Two types of retrofitting strategies were applied to the structures due to different structural
qualities, as well as needs and capabilities of the school communities. Figure 4.11 shows
the different approaches for retrofitting strategies. Building I which was considered to have
lower quality was retrofitted by adding adequate RC frames with mat footings. Anchorage
was provided to connect walls with columns and beams. Building II which was in better
condition was retrofitted using wire mesh for strengthening wall elements. Double tie
beams were added adjacent to the existing one for better foundation system. For both
structures, proper detailing was applied to roof truss systems, and repair was carried out for
nonstructural elements such as doors/windows and ceilings. Finishing/cosmetic repair and
improvement of sanitary facilities were also conducted for both structures. Figure 4.12
shows the various stages of the retrofitting work for SD Cirateun Kulon II and the finished
projects.

4.3.2 Education and Raising Awareness

CDM-ITB conducted Community Seminar at SD Cirateun Kulon. In this seminar, there
were 3 main topics that were delivered to the participants. The topics were:

I. Basic education about human safety
This topic was delivered by Dr. Ir Krishna S. Pribadi. This topic discussed more on giving
the basic knowledge of earthquake to the participants until giving the mitigation measures
before earthquake, during earthquake and after earthquake.

II. Basic education about building safety construction
This topic was delivered by Dyah Kusumastuti, PhD. This topic discussed more on simple
earthquake resistant building construction, such as determining the location and the layout
of the building, determining a good quality material until the construction and the detailing
of the structure.

III. Booklet using coaching.
This Coaching was delivered by Ms. Ayu Krishna. This coaching explained briefly on how
to use the booklet. After each topic, the participants were allowed to ask few questions.
There were four questions that were asked by the participants. From all of the questions,
three question concerned about Building safety construction and one question concerned
about human safety.

1. The first question related on how to build an earthquake resistant simple building
and how to choose a good layout.
2. The second question related on the use of sliding door and the opening of the
door (open into the room or outside the room) related to earthquake safety building.
3. The third question related on how to manage the panic that was happened in the
society after earthquake.
4. The fourth question related on the causal factor of large deflection on the floor
and the retrofitting measures to that problem.

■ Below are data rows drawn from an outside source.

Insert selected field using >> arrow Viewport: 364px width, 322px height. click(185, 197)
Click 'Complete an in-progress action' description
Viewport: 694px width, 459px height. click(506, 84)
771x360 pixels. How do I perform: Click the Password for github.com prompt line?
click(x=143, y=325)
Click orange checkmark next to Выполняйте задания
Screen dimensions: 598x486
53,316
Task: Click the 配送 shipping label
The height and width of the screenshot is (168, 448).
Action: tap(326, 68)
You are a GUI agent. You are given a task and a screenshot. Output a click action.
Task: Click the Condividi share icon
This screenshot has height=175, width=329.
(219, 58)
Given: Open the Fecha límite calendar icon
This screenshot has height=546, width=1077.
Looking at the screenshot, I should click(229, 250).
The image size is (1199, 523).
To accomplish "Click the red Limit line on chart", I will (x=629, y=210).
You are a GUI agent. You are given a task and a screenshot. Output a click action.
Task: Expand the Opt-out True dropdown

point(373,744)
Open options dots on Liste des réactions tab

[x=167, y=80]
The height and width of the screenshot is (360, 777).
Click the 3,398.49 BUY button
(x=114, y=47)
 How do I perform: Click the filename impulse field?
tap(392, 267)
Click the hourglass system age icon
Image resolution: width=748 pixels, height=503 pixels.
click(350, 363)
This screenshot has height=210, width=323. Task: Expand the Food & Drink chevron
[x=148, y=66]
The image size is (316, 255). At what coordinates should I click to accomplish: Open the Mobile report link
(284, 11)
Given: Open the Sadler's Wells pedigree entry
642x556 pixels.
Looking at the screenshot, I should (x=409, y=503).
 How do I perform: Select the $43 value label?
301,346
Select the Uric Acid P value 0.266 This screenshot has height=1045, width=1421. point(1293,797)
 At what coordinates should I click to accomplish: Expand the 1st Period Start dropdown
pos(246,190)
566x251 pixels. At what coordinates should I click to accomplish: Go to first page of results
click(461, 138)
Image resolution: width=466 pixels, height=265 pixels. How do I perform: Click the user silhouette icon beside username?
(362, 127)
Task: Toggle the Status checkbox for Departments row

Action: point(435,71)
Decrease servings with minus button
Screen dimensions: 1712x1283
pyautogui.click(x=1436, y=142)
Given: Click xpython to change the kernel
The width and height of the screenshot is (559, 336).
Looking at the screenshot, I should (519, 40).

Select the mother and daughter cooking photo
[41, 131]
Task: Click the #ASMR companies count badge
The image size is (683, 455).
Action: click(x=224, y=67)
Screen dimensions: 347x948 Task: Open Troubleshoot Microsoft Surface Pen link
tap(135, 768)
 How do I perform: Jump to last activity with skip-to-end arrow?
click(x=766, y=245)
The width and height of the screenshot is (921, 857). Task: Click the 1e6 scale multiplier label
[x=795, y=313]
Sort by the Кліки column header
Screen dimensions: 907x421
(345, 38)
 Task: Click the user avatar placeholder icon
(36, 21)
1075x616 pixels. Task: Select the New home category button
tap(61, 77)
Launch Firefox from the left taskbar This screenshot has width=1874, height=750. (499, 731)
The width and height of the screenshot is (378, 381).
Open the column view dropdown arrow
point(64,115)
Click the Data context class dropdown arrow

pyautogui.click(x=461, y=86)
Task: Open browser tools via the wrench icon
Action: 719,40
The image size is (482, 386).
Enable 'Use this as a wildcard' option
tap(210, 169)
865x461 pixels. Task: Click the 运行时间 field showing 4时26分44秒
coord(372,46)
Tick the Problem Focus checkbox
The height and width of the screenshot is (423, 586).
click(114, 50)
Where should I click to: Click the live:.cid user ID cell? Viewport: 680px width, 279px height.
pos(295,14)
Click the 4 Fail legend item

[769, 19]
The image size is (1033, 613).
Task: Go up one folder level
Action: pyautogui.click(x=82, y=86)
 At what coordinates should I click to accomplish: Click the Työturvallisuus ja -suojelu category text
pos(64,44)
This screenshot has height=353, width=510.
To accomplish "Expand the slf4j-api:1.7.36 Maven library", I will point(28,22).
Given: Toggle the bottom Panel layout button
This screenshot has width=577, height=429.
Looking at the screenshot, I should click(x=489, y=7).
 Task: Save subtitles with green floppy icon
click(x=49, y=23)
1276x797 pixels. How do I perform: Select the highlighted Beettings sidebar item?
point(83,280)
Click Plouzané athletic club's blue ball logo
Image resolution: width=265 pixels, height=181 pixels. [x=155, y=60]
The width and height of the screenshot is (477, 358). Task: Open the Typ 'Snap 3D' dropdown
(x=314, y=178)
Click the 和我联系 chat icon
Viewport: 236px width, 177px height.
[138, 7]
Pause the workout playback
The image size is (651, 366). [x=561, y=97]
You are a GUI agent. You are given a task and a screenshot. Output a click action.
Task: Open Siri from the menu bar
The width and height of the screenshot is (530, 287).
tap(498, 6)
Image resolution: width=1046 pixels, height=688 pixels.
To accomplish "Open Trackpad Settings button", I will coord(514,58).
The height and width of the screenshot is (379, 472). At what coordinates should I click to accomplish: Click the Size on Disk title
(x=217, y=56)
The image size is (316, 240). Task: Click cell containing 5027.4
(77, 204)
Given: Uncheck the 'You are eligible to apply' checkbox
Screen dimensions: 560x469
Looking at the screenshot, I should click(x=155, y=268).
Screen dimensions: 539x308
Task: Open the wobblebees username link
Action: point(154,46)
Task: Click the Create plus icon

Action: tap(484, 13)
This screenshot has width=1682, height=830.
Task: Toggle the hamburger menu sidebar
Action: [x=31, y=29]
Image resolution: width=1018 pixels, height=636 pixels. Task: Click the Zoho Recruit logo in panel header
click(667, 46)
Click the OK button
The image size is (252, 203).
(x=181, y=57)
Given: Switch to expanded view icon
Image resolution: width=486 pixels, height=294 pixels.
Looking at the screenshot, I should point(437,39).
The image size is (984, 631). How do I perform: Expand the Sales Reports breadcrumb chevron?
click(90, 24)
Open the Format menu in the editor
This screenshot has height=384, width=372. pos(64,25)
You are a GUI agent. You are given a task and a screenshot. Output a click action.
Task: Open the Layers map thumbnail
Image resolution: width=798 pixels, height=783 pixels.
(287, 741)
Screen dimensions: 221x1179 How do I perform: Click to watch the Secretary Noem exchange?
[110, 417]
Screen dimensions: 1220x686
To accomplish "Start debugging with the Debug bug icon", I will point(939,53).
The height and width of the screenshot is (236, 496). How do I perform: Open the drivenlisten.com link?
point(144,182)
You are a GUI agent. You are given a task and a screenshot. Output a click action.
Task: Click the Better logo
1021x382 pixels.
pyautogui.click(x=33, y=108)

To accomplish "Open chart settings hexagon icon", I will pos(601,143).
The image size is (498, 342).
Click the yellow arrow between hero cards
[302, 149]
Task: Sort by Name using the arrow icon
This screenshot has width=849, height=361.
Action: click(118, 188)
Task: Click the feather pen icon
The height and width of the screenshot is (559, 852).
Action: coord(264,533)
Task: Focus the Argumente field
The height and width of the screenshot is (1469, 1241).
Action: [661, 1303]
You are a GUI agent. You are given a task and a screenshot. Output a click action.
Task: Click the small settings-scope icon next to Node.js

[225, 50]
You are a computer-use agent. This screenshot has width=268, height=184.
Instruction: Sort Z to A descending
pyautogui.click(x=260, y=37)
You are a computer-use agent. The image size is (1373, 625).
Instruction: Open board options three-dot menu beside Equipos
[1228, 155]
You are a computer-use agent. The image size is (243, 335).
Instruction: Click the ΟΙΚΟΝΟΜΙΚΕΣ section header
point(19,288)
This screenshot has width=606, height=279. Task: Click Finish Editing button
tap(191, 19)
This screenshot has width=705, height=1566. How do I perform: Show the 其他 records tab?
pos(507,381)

Beside seminar, the students of SD Cirateun Kulon also practiced Earthquake Drill in front
of the participants and it gave good impression to the participants. Overall, this seminar run
successfully, and the participants were looked very enthusiastic in following this seminar.

Booklet

Poster

Figure 4.13 Publications on raising awareness for students

Figure 4.14 Earthquake drill for students

4.3.3 Training and Capacity Building

To further reduce the earthquake vulnerability of the school communities, the improvement
of the structural quality of SD Cirateun Kulon II was accompanied by various activities in
earthquake mitigation and earthquake preparedness. Before conducting the retrofitting work,
hands-on training was conducted for masons and workers to improve their knowledge on
how to build proper earthquake resistant structures. Next, manual/guideline on building
construction was also developed for the masons, as well as for the teachers and parents. To
complete the mitigation efforts, school communities (teachers, students, and parents) were
also involved in the dissemination activities of earthquake mitigation strategy, which
included earthquake drills.

Bengkulu, 2000 (Data: CDM/ITB)

4.4 Project Outcomes: Uzbekistan

4.4.1 School Retrofitting

School Structures Typology Survey and Damage
In Tashkent city, there are more than 360 schools. Nearly 20 % of school buildings have
had deficiencies of different level at present. Preliminary analysis of seismic risk for
Tashkent city showed that more than 25% of school buildings may be completely destroyed
and 30% may be heavily damaged in case of design earthquake.

The buildings of schools and pre-school facilities in Tashkent are represented mainly by
two constructive systems: bricks and RC frame-panel consisting major portion of school
building stock and a few buildings made up of from adobe bricks. Nearly 35 % of school
buildings were constructed before Tashkent earthquake of 1966 for design intensity 7 by
MSK scale. Since 1966, half of school buildings were constructed using assembled RC
frames of IIS-04, which are inherently weak in seismic resistance. The weakness of this
construction typology had been revealed Spitak (1988) and Kairakkum earthquakes (1985)
and also confirmed by through the engineering analysis of earthquake consequences. Many
school buildings in Tashkent are located in    the zone with slumping soils, and as a result
many buildings, both    brick walled and    frame panel type are likely to be damaged.    The
survey showed that typical structures used for school building in Tashkent basically consist
of brick works up to 4 storeys in old construction, and reinforced concrete frame-panel for
the more recent buildings. Recurrent structure typologies for school buildings are
categorized in the following three groups for the purpose of analysis in the work:

1. Mixed type of brickwork and reinforced concrete or wood reinforcing frame - residual

buildings - year of construction ’40s;

2. Brickwork structures, frequent typology used until late ‘60s;
3. Frame-panel, widespread used in the modern construction.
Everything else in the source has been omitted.